La giunta gode di sostegno popolare, è innegabile, in quanto personifica “l’idea di sovranità, rivista, tradotta e applicata in questi mesi, motivante di una parte della società civile e del popolo stesso. Anni di frustrazione, di svendita del Paese all’Occidente e di violazione dei dettati costituzionali in particolare nell’ultimo decennio, hanno facilitato il processo di dissoluzione delle istituzioni”, spiegava ad aprile Padre Mauro Armanino, missionario italiano a Niamey, in una delle sue consuete lettere.

Ma, come fa notare Armanino, il regime finora “ha operato le scelte senza che la tanto decantata sovranità del popolo sia stata presa in considerazione”. In una recente intervista a InfoAfrica, un esponente di Transparency International Niger ricordava che le attività dei partiti politici sono interrotte, mentre si assiste a una progressiva autocensura da parte della stampa e degli attivisti, conseguente al ritorno di una legge repressiva sulla libertà di parola.
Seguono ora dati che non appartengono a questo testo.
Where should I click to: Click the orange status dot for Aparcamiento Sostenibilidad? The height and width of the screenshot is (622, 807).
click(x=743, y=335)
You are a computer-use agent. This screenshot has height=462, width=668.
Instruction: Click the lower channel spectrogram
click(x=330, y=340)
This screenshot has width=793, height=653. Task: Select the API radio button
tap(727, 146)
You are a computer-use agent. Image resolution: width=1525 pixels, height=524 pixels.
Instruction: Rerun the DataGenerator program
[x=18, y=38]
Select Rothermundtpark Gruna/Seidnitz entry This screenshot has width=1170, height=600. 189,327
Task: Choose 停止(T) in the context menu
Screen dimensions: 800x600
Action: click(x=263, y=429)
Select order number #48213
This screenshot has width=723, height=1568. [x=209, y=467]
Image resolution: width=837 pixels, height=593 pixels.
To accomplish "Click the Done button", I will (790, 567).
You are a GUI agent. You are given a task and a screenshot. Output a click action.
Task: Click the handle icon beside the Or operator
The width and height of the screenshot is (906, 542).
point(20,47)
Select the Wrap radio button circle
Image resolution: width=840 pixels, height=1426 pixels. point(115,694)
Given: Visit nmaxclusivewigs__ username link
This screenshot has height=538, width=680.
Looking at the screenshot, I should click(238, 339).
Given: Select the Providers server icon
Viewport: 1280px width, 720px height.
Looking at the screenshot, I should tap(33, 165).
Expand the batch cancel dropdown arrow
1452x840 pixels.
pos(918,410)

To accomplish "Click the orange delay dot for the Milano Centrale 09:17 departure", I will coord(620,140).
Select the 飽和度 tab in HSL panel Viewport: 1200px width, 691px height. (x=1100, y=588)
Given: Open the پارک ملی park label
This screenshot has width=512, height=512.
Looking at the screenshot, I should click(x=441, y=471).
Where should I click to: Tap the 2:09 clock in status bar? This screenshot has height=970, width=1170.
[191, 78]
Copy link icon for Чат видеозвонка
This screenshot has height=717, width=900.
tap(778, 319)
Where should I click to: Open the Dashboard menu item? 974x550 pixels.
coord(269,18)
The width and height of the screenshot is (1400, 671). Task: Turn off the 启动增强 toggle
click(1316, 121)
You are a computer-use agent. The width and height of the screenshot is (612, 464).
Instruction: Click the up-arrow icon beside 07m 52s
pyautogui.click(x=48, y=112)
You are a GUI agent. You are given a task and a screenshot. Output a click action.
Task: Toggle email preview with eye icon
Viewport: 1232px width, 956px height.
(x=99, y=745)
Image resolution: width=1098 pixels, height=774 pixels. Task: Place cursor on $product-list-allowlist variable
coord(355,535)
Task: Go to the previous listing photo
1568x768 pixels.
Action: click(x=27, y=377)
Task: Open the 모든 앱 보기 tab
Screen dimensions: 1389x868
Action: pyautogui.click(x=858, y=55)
L’adozione di alcune disposizioni sull’esenzione di controllo finanziario su alcune spese pubbliche fa temere derive sull’impiego dei fondi pubblici.

Nei commenti dei lettori alla notizia della proclamazione del 26 luglio giorno festivo, sul sito di attualità ActuNiger, agli elogi di questo nuovo “indipendance day” si affiancano anche aspre critiche, sotto copertura di pseudonimi.

“La data del 26 luglio segna la celebrazione della follia di un piccolo gruppo di nigerini che hanno deciso di prendere in ostaggio un presidente eletto, sua moglie e suo figlio, per usarli come baluardo per proteggersi da qualsiasi intervento dell’esercito repubblicano, con l’obiettivo di beneficiare dei proventi della vendita del petrolio. Questa data è quella del crimine, della viltà, dell’abiezione (…). In un momento in cui le famiglie sono in lutto per la demenza di altri concittadini, è semplicemente scandaloso festeggiare”, scrive “Sanda”. Per “Waly”, l’anniversario segna “il giorno del collasso e del collasso del Niger come nazione. La fine dello Stato, la distruzione delle conquiste e delle relazioni internazionali dello Stato”. Altri lettori si soffermano sul populismo di un ennesimo giorno festivo, il tredicesimo all’anno, a beneficio principale dei funzionari. Non saranno certo i contadini o gli allevatori a godersi il riposo. Una massa silenziosa che nell’anonimato lotta per la propria sopravvivenza e un’utopica sicurezza alimentare.

Ma, appunto, non mancano nemmeno i sostenitori del nuovo corso, secondo cui la situazione è migliorata, benché sul fronte della sicurezza ci sia ancora tanto da fare. E su questo punto, fonti di InfoAfrica che preferiscono mantenere l’anonimato, sostengono che le difficoltà nel ripristinare condizioni di sicurezza decenti dipendono anche dalla mancanza di armi determinata dall’Occidente. Un fattore, questo, che potrebbe essere risolto grazie ad altri Paesi, Russia in particolare.